Recomiendo la lectura del artículo de Mikel Gorriti Botingui que hace un profundo análisis sobre las diferencias entre laborales y funcionarios en la administración.
Insisto en este tema porque las decisiones que se toman en recursos humanos sobre si la plantilla es de personal laboral o funcionario afecta de forma muy importante a la situación laboral de los que procedemos del IMD, incluso a los que nunca trabajaron en el IMD pero están en un puesto etiquetado como procedente del IMD.
Pero afecta también al desarrollo de la competencia de promoción del deporte en el Ayuntamiento de Madrid. La prestación de servicios deportivos y su primer nivel de dirección, coordinación y gestión se realiza por laborales. Pero no se nos permitir que quien desempeña puestos en este servicio desempeñe puestos de alta dirección, y mucho menos en otros ámbitos de la estructura municipal en los que, aunque el deporte es una herramienta, no se permite entrar a los profesionales cualificados que desempeñan puestos de promoción del deporte en el propio Ayuntamiento. Tampoco en puestos que realizan tareas comunes a cuerpos de la administración general como son el personal administrativo, o comunes a cuerpos de administración general como es el caso del personal sanitario.
En un problema con un planteamiento teórico muy complejo, pero con una aplicación práctica muy simple, cuando la administración ejerce el poder corresponde a los funcionarios hacerlo, cuando presta servicios no tiene que hacerse necesariamente por funcionarios, puede prestarlos el personal laboral. Esto justifica que determinados puestos puedan ser desempeñados por funcionarios o laborales y exige que en su provisión se cumplan de verdad los principios de igualdad, mérito y capacidad.
Lo que nunca debería darse, y por desgracia ocurre, es la arbitrariedad o “ley del embudo” que hace que se parta de una desigualdad excluyendo al laboral sin justificar si el puesto tiene funciones reservadas a funcionarios, y que al laboral no se le valore su mérito ni su capacidad.
A continuación, copio algunos párrafos del artículo:
“Hoy por hoy avanzar en la estructura de la organización es la única manera de materializar la carrera de los empleados públicos.”

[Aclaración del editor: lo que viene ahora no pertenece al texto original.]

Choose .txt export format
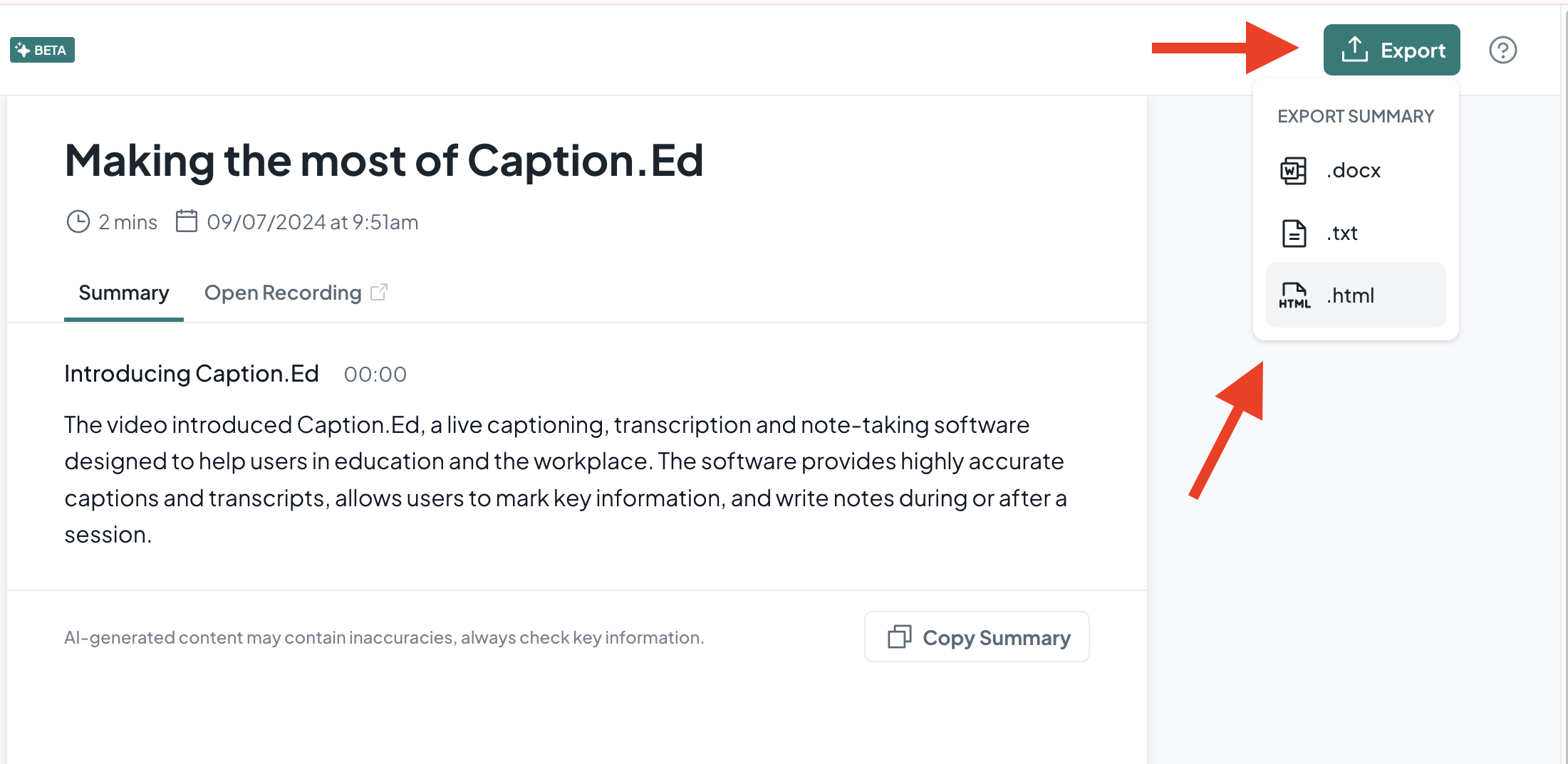Image resolution: width=1568 pixels, height=764 pixels. pos(1356,234)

“Si obviamos aspectos formales, el principal argumento para la carrera no tiene que ver con la condición de ser funcionario o laboral, sino con la predicción de poder desempeñar las tareas actuales o futuras de un puesto al que se aspira. Predicción que sólo puede establecerse por haber hecho (evaluación del desempeño) o por tener capacidad para aprender a hacer (selección). En la medida que la diferenciación de estos puestos se base en argumentos organizativos fuertes se podrán establecer itinerarios de carrera acordes con las necesidades de la organización y más justos con los desempeños y capacidades de los empleados públicos que opten a ellos.”
“Muchas veces la decisión de ser funcionario o laboral nace de una negociación donde se ponen sobre la mesa razones distintas de las estrictamente necesarias para cumplir con el diseño organizativo.”
“Claramente en las leyes y normas hasta la actualidad hay un cierto prejuicio de clase en cuanto a la diferencia entre laborales y funcionarios.”
“La división entre laborales y funcionarios está en la base de la lucha conceptual entre responsabilidad y complejidad, entre función y tarea, entre potestad pública y eficacia.”
“¿En qué medida puede un funcionario ser ineficaz? Si ser funcionario es una condición para ejercer una potestad pública, ¿en qué medida ésta debería perderse por una ineficacia que no satisface el interés general? ¿Cómo casa esto con la seguridad laboral? (Convendría diferenciar entre seguridad laboral y estabilidad en el puesto).”
“El hecho de que el puesto sea directivo no le otorga naturaleza funcionarial. Todo depende de qué procesos exija tal puesto y en qué medida ejerza potestades públicas. ¿Gestionar proyectos, recursos, establecer objetivos, resolver conflictos, o evaluar a sus subordinados funcionarios, en qué medida es ejercer potestad pública?,”
“... es precisamente ahí donde existe la grieta para la entrada de los laborales: profesionales con conocimientos especializados para procesar la complejidad exigida para la satisfacción, con productos o servicios, de necesidades legítimas de los administrados.”
“Para ver la diferencia entre el ejercicio de una responsabilidad y la complejidad inherente a un desempeño, Mora Mateo (2004) define una actividad de funcionario como una actividad «en sí misma, independiente de su resultado final». El valor de la actividad funcionarial es el ejercicio, la asunción de la responsabilidad y de representar un valor público, no tanto la ejecución concreta; de su materialización en un producto o servicio que satisface algo.”
“Decidir que un puesto sea funcionario o laboral no debería ser una opción sino un proceso técnico-jurídico por aplicación de unos criterios organizativos y jurídicos al diseño de puestos.”